Two more top Caen attractions owe their existence to William the Conqueror: the Abbaye aux Hommes and Abbaye aux Dames (sometimes called the abbey of Sainte-Trinité) were both built by the duke to make amends to the Pope for having married his wife, Mathilde of Flanders, against canon law. The tomb of the legendary monarch lies in the Abbaye aux Hommes, although his remains were evicted from their final resting place during the French Revolution. Mathilde's black marble tomb is one of the highlights of the Abbaye aux Dames, along with the church's spectacular pink-hued stained glass windows.
For culture of another kind, explore the ballet, opera, theatre and musical performances on offer at the modern Théâtre de Caen.

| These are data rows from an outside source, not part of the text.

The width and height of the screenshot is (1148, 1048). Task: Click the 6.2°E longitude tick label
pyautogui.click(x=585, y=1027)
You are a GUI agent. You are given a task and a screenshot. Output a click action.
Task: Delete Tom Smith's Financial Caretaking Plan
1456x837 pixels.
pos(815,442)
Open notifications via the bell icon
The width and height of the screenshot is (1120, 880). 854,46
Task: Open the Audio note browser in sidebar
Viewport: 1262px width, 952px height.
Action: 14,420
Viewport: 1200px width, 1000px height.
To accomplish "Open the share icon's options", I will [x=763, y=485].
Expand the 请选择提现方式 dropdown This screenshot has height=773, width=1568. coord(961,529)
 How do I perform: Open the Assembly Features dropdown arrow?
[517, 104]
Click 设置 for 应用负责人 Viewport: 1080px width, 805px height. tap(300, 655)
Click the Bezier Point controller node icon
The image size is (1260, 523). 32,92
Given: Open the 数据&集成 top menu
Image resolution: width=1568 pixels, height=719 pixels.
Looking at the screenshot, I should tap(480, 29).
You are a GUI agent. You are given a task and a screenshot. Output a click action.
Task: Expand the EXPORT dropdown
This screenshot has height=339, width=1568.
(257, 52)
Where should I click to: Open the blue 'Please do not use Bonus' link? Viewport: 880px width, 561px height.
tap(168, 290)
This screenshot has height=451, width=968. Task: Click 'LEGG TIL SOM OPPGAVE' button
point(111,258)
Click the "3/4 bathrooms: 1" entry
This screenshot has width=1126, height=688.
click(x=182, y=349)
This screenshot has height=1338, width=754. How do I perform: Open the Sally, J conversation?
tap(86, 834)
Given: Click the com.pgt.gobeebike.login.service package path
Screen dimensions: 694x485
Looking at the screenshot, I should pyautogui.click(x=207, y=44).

Remembering the D-Day Landings

For many people, the area's connection to the Battle of Normandy is a major attraction. If you are among them, make the Caen Memorial Museum your first port of call – it's considered one of the foremost Second World War museums in Europe, with particular highlights including General Richter's underground bunker and archive footage from the D-Day Landings. A visit to one, some or all of the five D-Day Landing Beaches is also highly recommended. The beaches span over 70 kilometres of the French coastline from Sainte-Marie-du-Mont to Ouistreham, with the closest to Caen being Sword Beach. You can explore independently or join a guided tour of the beaches' museums, memorials and war graves.
Witnessing the site of so much human suffering can be an overwhelmingly emotional experience. For the perfect antidote, pay a visit to the Botanical Garden in Caen, with its exotic greenhouses and tranquil flowerbeds that showcase endemic flora from across Lower Normandy. Alternatively, La Colline aux Oiseaux is a wonderful floral park for families, with a spectacular rose garden, children's playground and animal park. It's conveniently located across the road from our hotel near the Caen Memorial.

Best Hotels in Caen, France

Wondering where to stay in Caen, Normandy? Accor offers a range of lovely hotels to suit all tastes and requirements. Five ibis budget properties located at convenient addresses in and around the city centre cater to those in search of a cheap Caen hotel, while ibis and ibis styles choices combine affordable rates with added amenities for those wanting a 3-star hotel in Caen or close to the beach in nearby Ouistreham. For added value, ibis styles hotels offer bed and breakfast rates, with a delicious morning buffet included in your stay.
For those in search of a more luxurious experience, our 4-star hotels in Caen range from a property on the city's northern edge, with a regional restaurant and meeting rooms, to a hotel in Caen city centre with a conference centre, fitness area and lounge bar overlooking Port de Plaisance. Looking for a pet-friendly family hotel in Caen? With its heated swimming pool, children's play areas and wooded park for walking your four-legged friend, Novotel welcomes all kinds of families.

Getting to Caen

Planning the practicalities of your weekend in Caen couldn't be easier. The city is well-connected by road to the rest of France – from Paris, the drive takes just under three hours. Alternatively, Gare de Caen is situated on the Paris-Cherbourg line and offers regular TER services to many destinations throughout the local region including Rouen, Rennes and Bayeux (all deserving additions to your Caen tourism itinerary). Bayeux in particular makes for a fascinating day trip, and the home of the famous Bayeux Tapestry is just half an hour away by train.
You can also reach Caen by air and sea. Caen–Carpiquet Airport is located roughly 7 kilometres west of the city centre and offers direct flights to several destinations across Southern France and Corsica. And Caen ferry port is 15 kilometres away in Ouistreham, with regular sailings to Portsmouth, England. If you plan on travelling from Jersey island to Caen, however, you'll need to cross from St. Helier to Granville and then drive (1 hour, 20 minutes) or take the train (1 hour, 45 minutes) on from there.